Title: Re: my fiance's deceased wife
Post by bird on Nov 9th, 2009 at 3:32pm
it all just seems so amazing, and I can't help but wonder!! I guess my biggest hurdle right now is overcoming this feeling of guilt that I am in a position to care of these children and she is not. When I allow myself to go down the road that perhaps this was somehow all agreed upon, it does lessen my guilt. But just as you said, it's really hard to know either way. When I had spoke to a psychic who I respect, she had implied that I was not Regina's (my fiance's deceased wife) first choice for her husband, but I am the sparkle in his eyes. That made me feel bad as I was hoping to receive her approval.

Title: Re: my fiance's deceased wife
Post by betson on Nov 9th, 2009 at 3:43pm
Hi,

You're not in a triangle!  Perhaps previously you've been very close with the soul that was recently Regina and some left-over feelings  remain. But guilt is a downer!  Dump the guilt, Robin, so you can fully enjoy these souls that have chosen (we think  :)  )  to be with you!

Bets

Title: Re: my fiance's deceased wife
Post by b2 on Nov 9th, 2009 at 4:15pm
I cannot believe someone would have the nerve to imply that you were not Regina's first choice.....that annoys me just hearing it.

You are incredibly important to Regina, imo, and the gifts you will offer not just hers, but your children (soon enough) are completely unique and should not be judged in such a way!
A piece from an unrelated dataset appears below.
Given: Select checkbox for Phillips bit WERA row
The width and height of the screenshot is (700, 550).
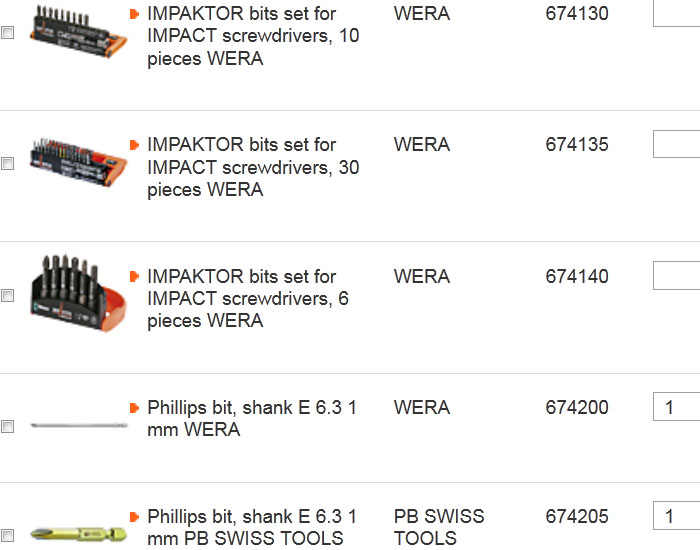Looking at the screenshot, I should tap(8, 427).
At all!

Those children are incredibly lucky that they are going to have an example of true love lived out before their eyes. In my opinion, you need to separate who you are and who Regina is, in your mind, completely and thoroughly, and do not be the slightest bit ashamed of who you are in these children's lives.
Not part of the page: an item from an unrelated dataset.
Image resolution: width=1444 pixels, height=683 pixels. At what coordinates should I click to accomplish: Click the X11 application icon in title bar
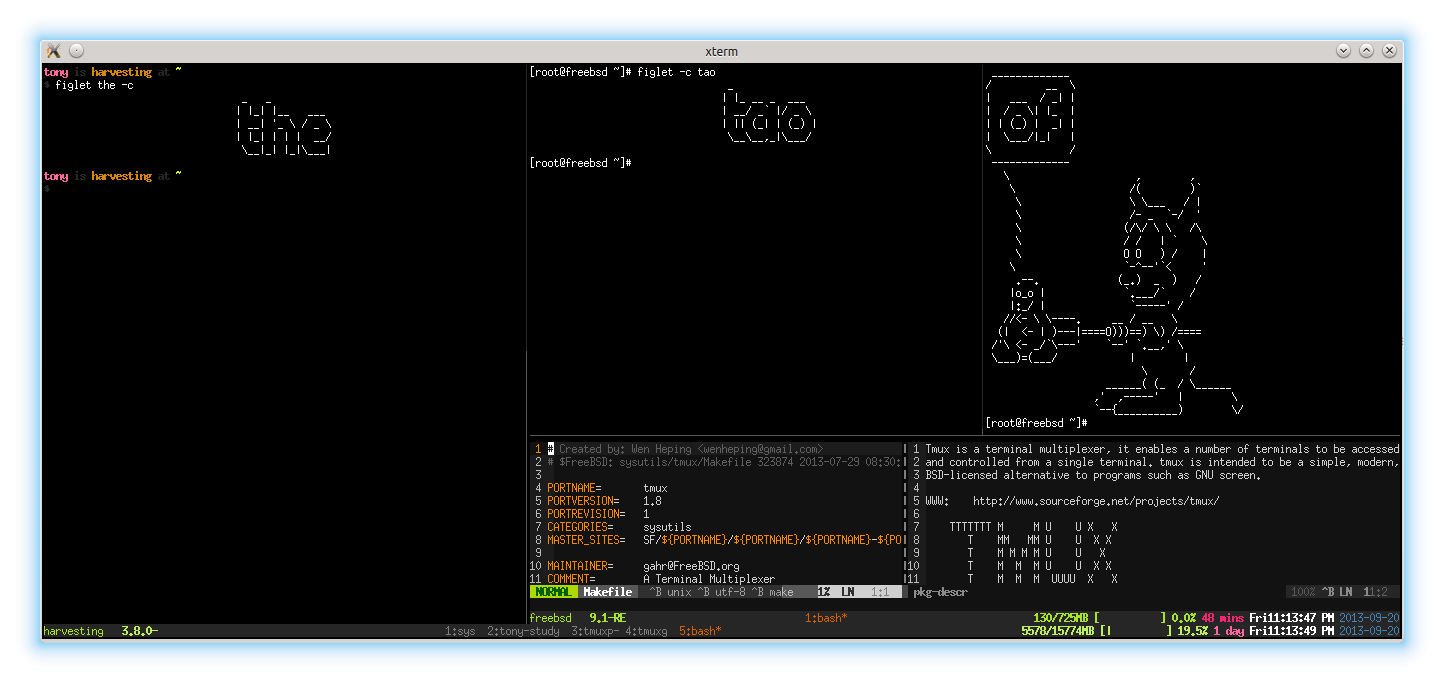[54, 51]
I was separated from a mother I loved, given mother #2 when I was only 7 or so. I wouldn't trade her for anyone, mother #2. I love mother #1, of course. But don't anyone say a bad word about my mother #2. Ever. Got it?



Title: Re: my fiance's deceased wife
Post by bird on Nov 9th, 2009 at 8:51pm
thank you all for the kind words! you are absolutely right. regardless of any possible connection to regina in the past, what is most important is that i am able to provide these children with unconditional love and security. they are so lucky to have that, and i'm sure regina must be so happy that i am in a position to do so.